Featured Releases: March 25, 2024

Joro Path: Golden Lines cassette (Total Recall Recordings) Total Recall Recordings, a new label from Athens, Georgia, taps hometown talent for their first pair of releases, including this 4-song weirdo ripper from Joro Path. Like the Death Rites demo I also wrote about this week, Golden Lines is bathed in the aesthetic of 80s Japan. I like that while Joro Path likes the hard stuff—your Mobs, Zouo, Execute, etc.—they also embrace the left-of-center quality many of those groups had, just totally nailing the vibe of “obscure flexi from 1985.” Maybe you need an appreciation of that stuff to understand where Joro Path is coming from, but as someone who has a very healthy appreciation for that sound, I think this totally rules.


Blind Ambition: Demo 2023 cassette (self-released) I don’t know much about Amsterdam’s Blind Ambition, but I’m tempted to draw inferences based on their sound. I see them as part of a long tradition of bands featuring people who were weaned on hardcore, but want to get back to their punk roots. Maybe they want to create a sound with more musical colors rather than something focused single-mindedly on intensity. However, while they embrace melody as composers, they still play like a hardcore band, with lock-step grooves, bruising downstrokes, brisk tempos, and a big, aggressive sound. Blind Ambition makes me think of contemporary bands like Neighborhood Brats and Consensus Madness, and like those bands, they draw a lot from early Southern Californian punk, both the proto-hardcore Dangerhouse bands (the singer sings a lot like Alice Bag) and the beach-y punk bands like the Adolescents, D.I., and especially Legal Weapon (not so much in the vocals, but in the way there’s a touch of Johnny Thunders in the guitarist’s Agnew-isms). Great songs, powerful performance… this ticks all the boxes.
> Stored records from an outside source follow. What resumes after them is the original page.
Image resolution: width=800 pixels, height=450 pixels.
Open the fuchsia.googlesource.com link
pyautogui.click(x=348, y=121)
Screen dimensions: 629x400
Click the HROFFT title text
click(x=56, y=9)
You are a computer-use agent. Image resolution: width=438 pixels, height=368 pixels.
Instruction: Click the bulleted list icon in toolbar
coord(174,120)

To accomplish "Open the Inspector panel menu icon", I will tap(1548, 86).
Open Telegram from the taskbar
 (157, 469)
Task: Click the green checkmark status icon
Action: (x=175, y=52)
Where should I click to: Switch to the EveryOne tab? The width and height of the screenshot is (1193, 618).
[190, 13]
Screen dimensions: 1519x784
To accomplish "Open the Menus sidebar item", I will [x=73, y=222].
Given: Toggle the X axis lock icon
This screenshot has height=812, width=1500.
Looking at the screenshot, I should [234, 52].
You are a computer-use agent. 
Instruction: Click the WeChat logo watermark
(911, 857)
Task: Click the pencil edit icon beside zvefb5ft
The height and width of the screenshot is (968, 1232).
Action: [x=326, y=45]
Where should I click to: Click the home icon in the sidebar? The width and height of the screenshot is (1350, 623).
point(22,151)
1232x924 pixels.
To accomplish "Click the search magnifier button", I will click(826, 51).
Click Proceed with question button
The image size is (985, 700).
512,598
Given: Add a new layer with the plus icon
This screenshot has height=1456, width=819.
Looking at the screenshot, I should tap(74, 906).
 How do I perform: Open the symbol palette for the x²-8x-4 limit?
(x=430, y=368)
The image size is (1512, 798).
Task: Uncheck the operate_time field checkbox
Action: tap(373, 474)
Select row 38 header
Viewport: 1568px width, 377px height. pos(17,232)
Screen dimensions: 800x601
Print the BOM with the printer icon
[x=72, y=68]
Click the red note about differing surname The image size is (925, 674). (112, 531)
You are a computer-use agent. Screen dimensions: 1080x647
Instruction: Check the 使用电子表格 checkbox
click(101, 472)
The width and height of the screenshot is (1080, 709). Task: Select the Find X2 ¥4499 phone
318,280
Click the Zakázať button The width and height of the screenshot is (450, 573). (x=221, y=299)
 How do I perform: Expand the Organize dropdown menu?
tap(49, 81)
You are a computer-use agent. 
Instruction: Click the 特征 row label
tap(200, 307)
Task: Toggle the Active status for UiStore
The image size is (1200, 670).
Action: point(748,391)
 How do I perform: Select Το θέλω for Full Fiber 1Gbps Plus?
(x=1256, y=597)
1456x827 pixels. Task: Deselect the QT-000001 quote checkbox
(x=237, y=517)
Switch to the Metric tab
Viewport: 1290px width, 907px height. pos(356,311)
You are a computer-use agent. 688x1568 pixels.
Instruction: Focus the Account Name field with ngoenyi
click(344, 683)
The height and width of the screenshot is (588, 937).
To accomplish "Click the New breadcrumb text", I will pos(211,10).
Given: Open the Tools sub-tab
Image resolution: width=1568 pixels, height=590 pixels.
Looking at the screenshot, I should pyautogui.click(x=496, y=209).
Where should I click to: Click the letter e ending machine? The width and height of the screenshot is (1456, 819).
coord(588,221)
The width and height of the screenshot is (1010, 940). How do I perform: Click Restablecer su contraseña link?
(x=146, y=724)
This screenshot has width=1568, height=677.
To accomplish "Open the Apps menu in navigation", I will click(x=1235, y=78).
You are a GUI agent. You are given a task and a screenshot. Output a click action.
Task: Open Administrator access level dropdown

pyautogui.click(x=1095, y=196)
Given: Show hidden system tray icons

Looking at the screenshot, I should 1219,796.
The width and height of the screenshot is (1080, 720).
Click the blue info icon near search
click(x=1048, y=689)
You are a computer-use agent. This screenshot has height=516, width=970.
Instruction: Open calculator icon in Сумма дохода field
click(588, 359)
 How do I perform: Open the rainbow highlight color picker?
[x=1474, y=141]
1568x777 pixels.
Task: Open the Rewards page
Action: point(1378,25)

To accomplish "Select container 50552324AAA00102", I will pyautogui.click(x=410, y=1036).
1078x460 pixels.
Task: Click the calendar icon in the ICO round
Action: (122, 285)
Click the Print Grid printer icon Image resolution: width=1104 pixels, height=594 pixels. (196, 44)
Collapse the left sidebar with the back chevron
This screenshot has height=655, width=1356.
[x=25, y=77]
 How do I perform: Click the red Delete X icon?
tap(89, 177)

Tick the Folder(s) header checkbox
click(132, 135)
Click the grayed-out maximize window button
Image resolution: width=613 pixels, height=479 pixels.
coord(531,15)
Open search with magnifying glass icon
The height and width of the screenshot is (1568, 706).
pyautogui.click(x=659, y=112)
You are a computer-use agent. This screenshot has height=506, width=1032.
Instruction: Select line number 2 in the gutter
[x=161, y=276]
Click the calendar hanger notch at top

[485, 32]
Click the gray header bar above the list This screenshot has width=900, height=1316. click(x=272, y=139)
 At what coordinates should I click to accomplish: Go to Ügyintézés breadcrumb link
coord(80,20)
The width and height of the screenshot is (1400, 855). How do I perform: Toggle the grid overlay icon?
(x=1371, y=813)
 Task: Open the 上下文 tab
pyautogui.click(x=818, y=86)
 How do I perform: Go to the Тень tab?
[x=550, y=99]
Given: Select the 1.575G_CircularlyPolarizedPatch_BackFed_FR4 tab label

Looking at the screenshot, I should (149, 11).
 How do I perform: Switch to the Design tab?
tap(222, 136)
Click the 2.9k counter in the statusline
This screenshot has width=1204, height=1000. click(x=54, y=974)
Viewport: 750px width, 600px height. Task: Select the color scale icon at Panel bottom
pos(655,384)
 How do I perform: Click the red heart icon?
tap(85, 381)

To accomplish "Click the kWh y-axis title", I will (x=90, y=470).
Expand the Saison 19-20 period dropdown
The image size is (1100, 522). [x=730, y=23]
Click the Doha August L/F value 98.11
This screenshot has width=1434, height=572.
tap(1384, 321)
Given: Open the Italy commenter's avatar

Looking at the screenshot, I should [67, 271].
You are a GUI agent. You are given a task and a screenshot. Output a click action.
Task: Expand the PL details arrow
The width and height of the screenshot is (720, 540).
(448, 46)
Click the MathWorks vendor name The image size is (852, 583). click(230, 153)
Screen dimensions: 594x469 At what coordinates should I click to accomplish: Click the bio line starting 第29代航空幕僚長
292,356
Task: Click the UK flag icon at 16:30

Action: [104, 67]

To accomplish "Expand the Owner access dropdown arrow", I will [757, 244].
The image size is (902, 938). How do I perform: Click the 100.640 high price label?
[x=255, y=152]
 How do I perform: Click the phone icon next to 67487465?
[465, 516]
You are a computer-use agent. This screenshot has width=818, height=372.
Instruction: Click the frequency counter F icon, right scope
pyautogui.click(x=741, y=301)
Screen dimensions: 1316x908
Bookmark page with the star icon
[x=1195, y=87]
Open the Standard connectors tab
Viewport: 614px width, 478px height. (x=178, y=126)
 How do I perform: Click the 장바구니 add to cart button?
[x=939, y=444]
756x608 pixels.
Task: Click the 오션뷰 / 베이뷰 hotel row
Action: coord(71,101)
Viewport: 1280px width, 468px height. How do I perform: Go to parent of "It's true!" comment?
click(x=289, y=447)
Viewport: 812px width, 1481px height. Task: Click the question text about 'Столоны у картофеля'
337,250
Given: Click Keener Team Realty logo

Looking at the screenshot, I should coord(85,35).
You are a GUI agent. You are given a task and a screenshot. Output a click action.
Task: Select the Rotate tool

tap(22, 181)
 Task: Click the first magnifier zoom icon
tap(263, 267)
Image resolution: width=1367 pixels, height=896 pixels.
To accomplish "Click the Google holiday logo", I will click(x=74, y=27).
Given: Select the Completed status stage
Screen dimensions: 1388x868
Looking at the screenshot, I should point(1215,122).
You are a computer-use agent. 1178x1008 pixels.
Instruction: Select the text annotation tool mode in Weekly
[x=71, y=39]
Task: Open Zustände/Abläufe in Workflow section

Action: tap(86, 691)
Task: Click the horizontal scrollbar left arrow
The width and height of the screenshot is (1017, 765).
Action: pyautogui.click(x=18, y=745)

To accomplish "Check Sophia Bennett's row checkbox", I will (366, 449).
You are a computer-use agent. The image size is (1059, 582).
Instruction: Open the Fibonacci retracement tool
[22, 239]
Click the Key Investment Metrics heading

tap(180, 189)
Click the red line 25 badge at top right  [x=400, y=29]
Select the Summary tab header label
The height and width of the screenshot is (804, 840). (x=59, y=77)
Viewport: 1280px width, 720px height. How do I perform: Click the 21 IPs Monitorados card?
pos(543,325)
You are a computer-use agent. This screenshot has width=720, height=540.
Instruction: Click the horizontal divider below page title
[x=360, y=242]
Satanism: In Conspiracy with... cassette (Final Return Records) The label’s description for this New York band’s cassette invokes “the golden era of Evil Metal,” and that hits the nail on the head. They mention Venom and Slayer’s Show No Mercy as influences on Satanism, and I’d add Celtic Frost that list, too. The songs move between modes of sleazy and savage, the band equally comfortable in both. The recording is very vintage too, with copious reverb and an unpolished yet heavy and powerful sound. The lyricist isn’t winning a Pulitzer or anything (one song goes “I hate you / I hate you / I hate you / fuck you”), but the rawness and the confrontational quality suits the music. I like that it’s 7 tracks too, feeling more like a long EP or cassette album than just a demo. This will definitely get some horns in the air.


Somnol: Brain Death cassette (Final Return Records) This debut EP from NYC death metal duo Somnol arrives a full nine years after their 2014 demo tape. Somnol features Evan Radigan from the Rival Mob on drums and vocals and Chris Bowman from Ajax on strings, but other than an appreciation of rawness and brutality, you can’t hear much of the members’ hardcore backgrounds in Somnol. Actually, when the tape started and the intro for “Brain Death” kicked off, I was taken aback by the musicianship. Plenty of punks these days are exploring their interest in underground metal, but the intro for that track is this modal riff that sounds like something that could have appeared on Death’s Human LP. That only last a few seconds, though, before Somnol dives headfirst into straightforward brutality with some gnarly early Morbid Angel-style pummel. While Brain Death remains in that more brutal and straightforward mode for most of its five tracks, the musical ambition and sophisticated sense of composition is apparent throughout, making Somnol sound a lot more interesting than your typical old school death metal throwback. The recording is a big part of that too, with Will Killingsworth’s gritty but powerful recording successfully keeping any kind of polish at bay.


Death Rites: Demo 2024 cassette (self-released) This band describes themselves as “LA METAL PUNK” on the j-card of this, their debut release. While Death Rites’ sound is cloaked in the sensibilities of super raw shit like GISM and Parabellum, it reminds me of very early Metallica (like No Life ’Til Leather and Kill ‘Em All) in that the songs and performances are influenced by the relentless forward drive of UK82 punk. It’s also coming from a similar place as the English Dogs circa Forward into Battle or Sacrilege on Within the Prophecy, i.e. raised on GBH and Discharge, but also acknowledging ‘tallica kicks ass. The riffs are fully metal, but the vocals are punk as fuck. The singer sounds like they’re influenced by 80s Japanese punk and the physical tape recalls an artifact of 80s underground metal tape trading in pretty much every way, right down to its length (three songs in about seven minutes, the perfect amount to fill that awkward space on the C90 you’re sending to your pen pal in Saskatoon or Bremen or whatever). Very cool.


Phosphore: S/T cassette (Fight for Your Mind Records) Eight-track demo tape from this band from the d-beat haven of Bordeaux, France. The scene in that city is so fertile that there’s a full spectrum of d-beat flavors, ranging from the more polished and rock-influenced to the more brutal and guttural. Phosphore is on the latter end of the spectrum, with simple and aggressive riffs grounded in the Swedish Shitlickers / Anti-Cimex school of Discharge-inspired hardcore. I love Phosphore’s mid-paced songs too, which are even more blatantly Discharge-inspired. Phosphore plays with the confidence of veterans, taking relatively simple riffs and selling the fuck out of them, their locked-in playing and clear vision shining through the slightly fuzzy, 80s-sounding recording. It would be easy to scoff at this, saying it’s been done before, but for me this recording feels exciting and alive with timeless hardcore punk energy.